3. It is no objection to giving in evidence a bill of loading and invoice, which have been made out after the usual and regular time, if the circumstances under which the vessel and master were, prevented their being made out at the common period.

4. The invoice of the cargo is, against the general principles of evidence, uniformly admitted as prima facie evidence of the value of the cargo; and no more. It is not necessary to show its correspondence with the books of the party producing it.

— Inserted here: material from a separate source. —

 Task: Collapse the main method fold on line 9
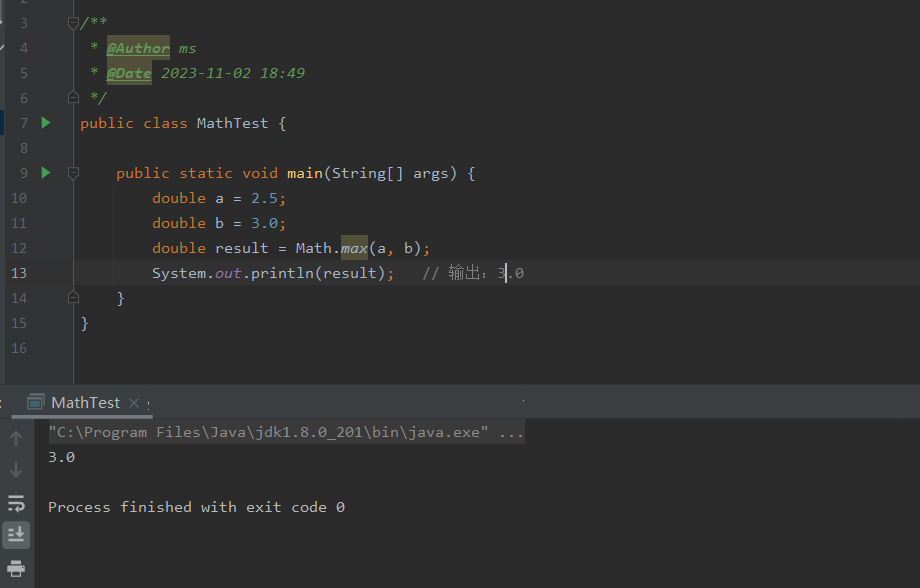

This was an action upon an open policy, dated the 16th of February, 1805, underwritten by defendants for 10,000 dollars, on goods on board the Concord, at and from her port or ports, place or places of loading, in Honduras, to Liverpool; warranted by the assured free from any charge, damage, or loss, which may arise in consequence of a seizure or detention of the property, for or on account of any illicit or prohibited trade. The insurance was declared to be on mahogany and dye-woods. The vessel was American, chartered in Philadelphia, in September, 1804, for this voyage, by the plaintiff, a British subject, resident within the limits of the British settlement in Honduras. She arrived at Honduras in November, 1804, and proceeded to Bellize, within the British settlement, where she took in a quantity of logwood, and then fell down to the Bio Grande, without the English limits, and within those of Spain, carrying a sworn measurer from the Bellize; and there took in more than half her load of mahogany, which generally exceeded twenty inches diameter, in its largest dimensions. Before she had completely taken in her load of mahogany, and whilst engaged in doing so, she was, on the 27th of January, 1805, captured by a British vessel, as prize; the alleged reason was, that she had on board mahogany of a larger size than was permitted to be exported by the regulations of the British settlement at Honduras. After the seizure, there being a part of the mahogany alongside for completing of the loading, it was taken in, by permission of the captor. The prize was first carried to Bellize, and thence proceeded with the capturing vessel to Jamaica; but on her passage thither, both vessels were lost on the Florida coast, on the 6th of March, 1805.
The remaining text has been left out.